Traditional market research methods such as face to face or telephone interviews and physical focus groups, are neither adequate nor fully representative when it comes to gauging consumer perceptions. Even “traditional” online surveys are inappropriate, unless you think relying on consumer memory is a good idea.
There are so many ways to engage consumers online, ask questions and co-create digital content, why would an organisation resort to a lengthy and probably dull online survey? Online communities offer the possibility to mix and match data collection methods with the same objective. For example, starting out with a poll, followed by a bulletin board discussion including open ended questions, a photo or video diaries exercise, and lastly a group discussion for the most engaged consumers.
Integrating this analysis of various sources, including social listening, with brand health trackers and retail sales data enables the synthesis of otherwise unobtainable insights, such as a correlation between consumer sentiment and product sales. In one study, the R square between sentiment and sales was 0.81, with the beta coefficient (level of causality) for positive sentiment and sales double than the equivalent for negative sentiment. In another, correlations were observed between traditional survey KPIs and social listening metrics.
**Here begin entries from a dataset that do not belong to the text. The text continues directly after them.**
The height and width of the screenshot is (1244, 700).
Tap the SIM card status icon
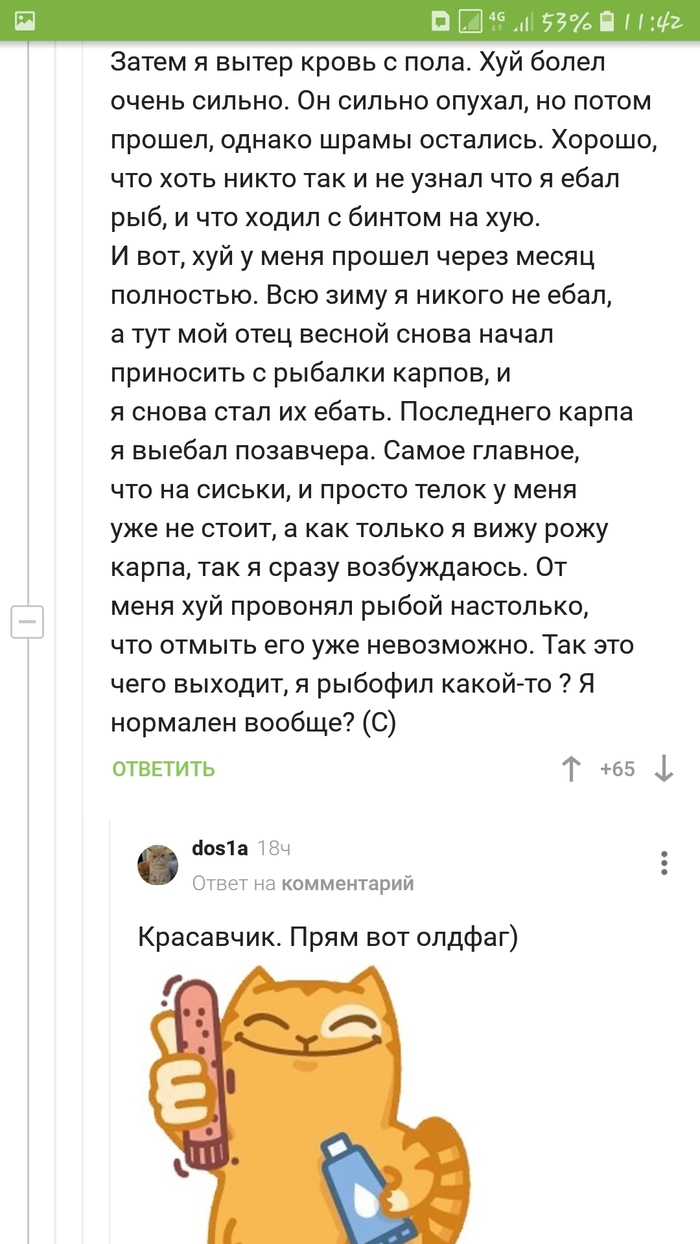(468, 21)
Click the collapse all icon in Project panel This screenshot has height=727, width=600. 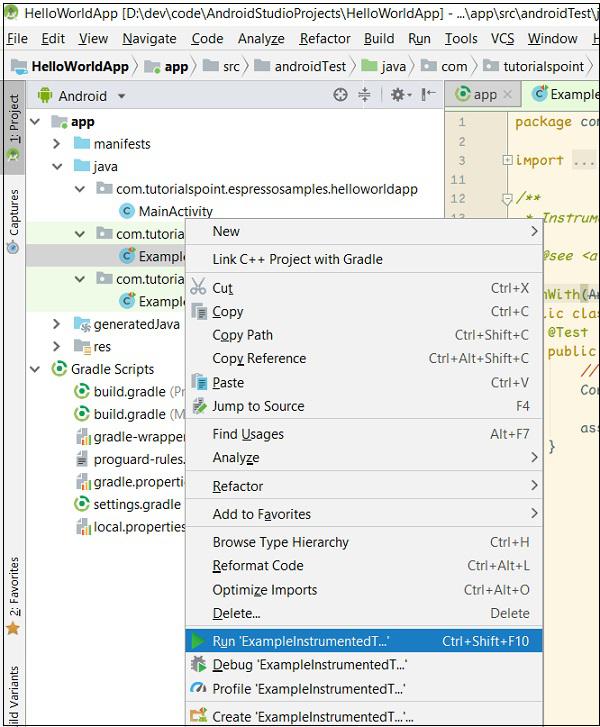[x=364, y=95]
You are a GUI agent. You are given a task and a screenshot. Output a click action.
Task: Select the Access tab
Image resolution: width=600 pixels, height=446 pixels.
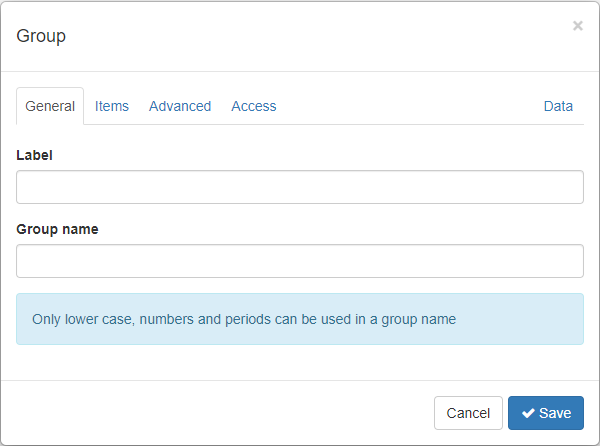click(254, 106)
Taking into account that social data can be as granular as we want it to be in terms of timing, it could even be used as an early indicator to track monthly brand health or NPS.
The web is the biggest focus group in the world. It is accessible, and it is always on. Consumers will continue to talk about products and brands online whether we want them to or not. Therefore, it is in every organisation’s interest to “listen” to these online conversations and use them to their benefit. As a matter of fact, ignoring these conversations can only make it worse. Some people believe that only negative people post online, therefore online consumer opinions are biased by default. However, this isn’t the case. The predominant sentiment expressed is actually neutral. Even if the above belief was in fact true, the few who post negative opinions have an impact on other consumers’ perception of a brand and ultimately their purchasing behaviour, so they are definitely not to be ignored.
ML makes it possible to analyse text, audio, and images in a fast and affordable automated way. Online communities enable agile and on demand research. What if we put it all together? Then we will be able to ask, listen, and observe, collecting valuable customer information resulting in otherwise invisible business insights.